[[ Data extracts, beginning ]]

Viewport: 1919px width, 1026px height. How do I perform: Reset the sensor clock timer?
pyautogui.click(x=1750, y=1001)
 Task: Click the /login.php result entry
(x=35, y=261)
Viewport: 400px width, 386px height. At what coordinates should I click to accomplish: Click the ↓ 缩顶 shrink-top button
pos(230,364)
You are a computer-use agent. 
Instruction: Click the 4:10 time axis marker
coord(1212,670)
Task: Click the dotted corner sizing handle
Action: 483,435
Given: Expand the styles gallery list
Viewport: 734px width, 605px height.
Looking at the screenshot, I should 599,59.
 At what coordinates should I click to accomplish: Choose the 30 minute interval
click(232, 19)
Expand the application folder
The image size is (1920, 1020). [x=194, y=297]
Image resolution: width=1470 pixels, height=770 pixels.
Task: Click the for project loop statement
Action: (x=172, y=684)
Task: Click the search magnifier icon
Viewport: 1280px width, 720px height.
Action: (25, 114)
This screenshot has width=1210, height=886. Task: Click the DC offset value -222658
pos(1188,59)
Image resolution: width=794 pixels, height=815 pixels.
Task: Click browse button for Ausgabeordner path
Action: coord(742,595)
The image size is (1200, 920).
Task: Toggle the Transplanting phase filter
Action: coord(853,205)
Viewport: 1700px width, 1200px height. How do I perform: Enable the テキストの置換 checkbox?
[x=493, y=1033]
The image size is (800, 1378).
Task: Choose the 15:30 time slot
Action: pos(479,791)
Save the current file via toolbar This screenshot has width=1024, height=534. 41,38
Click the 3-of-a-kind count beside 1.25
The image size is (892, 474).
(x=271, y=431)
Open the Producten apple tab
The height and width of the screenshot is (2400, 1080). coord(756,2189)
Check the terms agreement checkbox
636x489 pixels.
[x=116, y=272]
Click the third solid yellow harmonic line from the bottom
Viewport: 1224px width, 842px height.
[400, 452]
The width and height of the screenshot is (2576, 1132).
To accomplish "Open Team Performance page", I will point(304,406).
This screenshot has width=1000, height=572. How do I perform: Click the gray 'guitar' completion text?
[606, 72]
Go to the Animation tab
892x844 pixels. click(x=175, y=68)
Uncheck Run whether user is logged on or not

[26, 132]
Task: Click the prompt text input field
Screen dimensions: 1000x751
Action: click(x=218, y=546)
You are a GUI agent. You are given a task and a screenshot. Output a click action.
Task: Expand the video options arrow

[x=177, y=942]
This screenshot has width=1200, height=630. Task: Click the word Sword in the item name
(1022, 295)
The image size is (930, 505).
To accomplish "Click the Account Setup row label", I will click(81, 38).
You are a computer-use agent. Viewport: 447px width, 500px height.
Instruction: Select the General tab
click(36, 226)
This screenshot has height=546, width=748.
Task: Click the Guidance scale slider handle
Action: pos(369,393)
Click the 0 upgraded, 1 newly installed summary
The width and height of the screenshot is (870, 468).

[[ Data extracts, end ]]

◆ **Exercise**
How many of the lines in this material contain the word "agent"? State the number and nothing else.

◆ **Response for this exercise**
3